Tesla is notorious for developing world-class innovations that are revolutionizing the automotive industry with new-age features and technological advancements being released at rapid speeds. But in its latest innovative feature, the future-forward company, now valued at $1 trillion, looked to decades-old technology that is commonplace in commercial airplanes. 

Tesla isn't looking to design a flying car, or even a car with higher crash-test ratings. Yet, the new feature is a life-changer and for many a life-saver: medical-grade HEPA filtration systems built into the Models Y, S, and X that remove up to 99.97 percent of dust, pollen, mold, bacteria, and any airborne particles. 

It's referred to as Biodefense Mode or Bioweapon Defense Mode and it is improving something that is equally as important as safety--if not, arguably, more important: health. 

The new feature that is, in reality, anything but new is an example of Elon Musk's brilliant four-word innovation strategy to engineer the future: look to the past. 

In fact, while the HEPA (high-efficiency particulate air) filter became a common component in commercial airplanes in the 1980s, the first one dates back to the 1940s. It was said to have been developed by the research and development firm Arthur D. Little under a classified government contract, where the first atomic bomb was developed during World War II.

At Tesla, futuristic innovations under the hood are not happening by engineers looking to the future, but to the past. It's not just in Musk's innovation strategy, it's in the name of the company, named in honor of the electrical engineer and physicist Nikola Tesla, who was famous for discovering alternating current electricity. 

By looking at what has been done, you are able to more effectively build what could, or even should, be done in the future. In doing so, you don't even need to be the first to do something; you just need to be the first to do it really well or at the right time. 

For example, Tesla isn't the first to release passenger vehicles with HEPA filters built-in. HEPA filtration systems have become increasingly common in India, a country where air quality is notoriously toxic, with air pollution causing the death of nearly two million people per year. But the issue of air quality is not isolated to India. it's a worldwide problem and ultimately a human issue. 

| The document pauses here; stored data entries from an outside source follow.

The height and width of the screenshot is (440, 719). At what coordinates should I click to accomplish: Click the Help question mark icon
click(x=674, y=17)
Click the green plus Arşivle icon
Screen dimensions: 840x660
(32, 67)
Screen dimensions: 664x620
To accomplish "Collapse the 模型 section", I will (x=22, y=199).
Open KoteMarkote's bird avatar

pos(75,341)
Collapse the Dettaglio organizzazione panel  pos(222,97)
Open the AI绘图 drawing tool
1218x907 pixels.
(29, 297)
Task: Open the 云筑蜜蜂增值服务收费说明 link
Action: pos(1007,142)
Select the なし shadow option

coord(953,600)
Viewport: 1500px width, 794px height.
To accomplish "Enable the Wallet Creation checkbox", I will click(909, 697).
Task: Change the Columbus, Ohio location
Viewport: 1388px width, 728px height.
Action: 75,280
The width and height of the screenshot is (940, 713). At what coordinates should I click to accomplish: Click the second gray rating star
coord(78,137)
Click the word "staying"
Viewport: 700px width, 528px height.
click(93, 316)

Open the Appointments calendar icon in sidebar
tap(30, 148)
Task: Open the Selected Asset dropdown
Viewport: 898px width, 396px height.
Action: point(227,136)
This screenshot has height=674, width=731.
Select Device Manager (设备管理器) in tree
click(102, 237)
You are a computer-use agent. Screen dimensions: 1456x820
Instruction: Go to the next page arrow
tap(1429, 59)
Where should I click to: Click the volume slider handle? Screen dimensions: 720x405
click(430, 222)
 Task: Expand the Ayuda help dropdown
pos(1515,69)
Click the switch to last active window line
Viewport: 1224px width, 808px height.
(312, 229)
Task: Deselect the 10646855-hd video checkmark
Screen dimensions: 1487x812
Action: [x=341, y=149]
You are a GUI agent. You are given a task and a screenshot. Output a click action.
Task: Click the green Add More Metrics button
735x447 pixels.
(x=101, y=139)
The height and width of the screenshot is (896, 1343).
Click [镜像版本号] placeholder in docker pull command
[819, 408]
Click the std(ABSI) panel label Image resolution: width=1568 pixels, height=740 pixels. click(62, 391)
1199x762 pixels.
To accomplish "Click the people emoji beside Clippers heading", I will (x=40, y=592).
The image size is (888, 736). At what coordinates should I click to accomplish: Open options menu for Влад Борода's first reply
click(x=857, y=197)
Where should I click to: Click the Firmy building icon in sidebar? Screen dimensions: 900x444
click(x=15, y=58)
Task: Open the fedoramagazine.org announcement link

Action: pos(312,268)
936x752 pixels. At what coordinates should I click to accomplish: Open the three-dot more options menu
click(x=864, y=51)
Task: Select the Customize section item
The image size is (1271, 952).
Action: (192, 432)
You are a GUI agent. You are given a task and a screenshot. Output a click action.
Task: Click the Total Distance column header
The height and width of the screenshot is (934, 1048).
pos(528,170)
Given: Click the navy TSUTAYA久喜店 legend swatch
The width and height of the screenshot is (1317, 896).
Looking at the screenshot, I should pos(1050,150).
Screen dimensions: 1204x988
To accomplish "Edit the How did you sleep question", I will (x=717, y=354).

So while the number of hours spent in the car may sound nominal, at around 14,000 miles per year, according to the U.S. Department of Transportation, or around one hour per day, the number of people who suffer from airborne allergies is increasing, affecting 10 to 30 percent of the worldwide population. In other words, something like air quality impacts the lives of billions.

For Tesla, strategic innovations doesn't mean developing new and unheard of technologies, but re-imagining how existing technologies can be deployed in new and meaningful ways. Tesla is engineering the future by looking to the past. It's why it still copies one lesson from Ford's 112-year-old playbook, and why it's now taking variables that are outside of a driver's control--such as air quality--and improving the lives, health, and safety of those within the vehicle. 

It's what every business should do when innovating: Look to the past to make a difference without entirely reinventing the wheel. As Tesla sells more cars than ever, It's not about adding another button to make Spotify more accessible or another row of seating. It's about using new applications of well-developed and often decades-old technologies to release life-changing and even potentially life-saving features.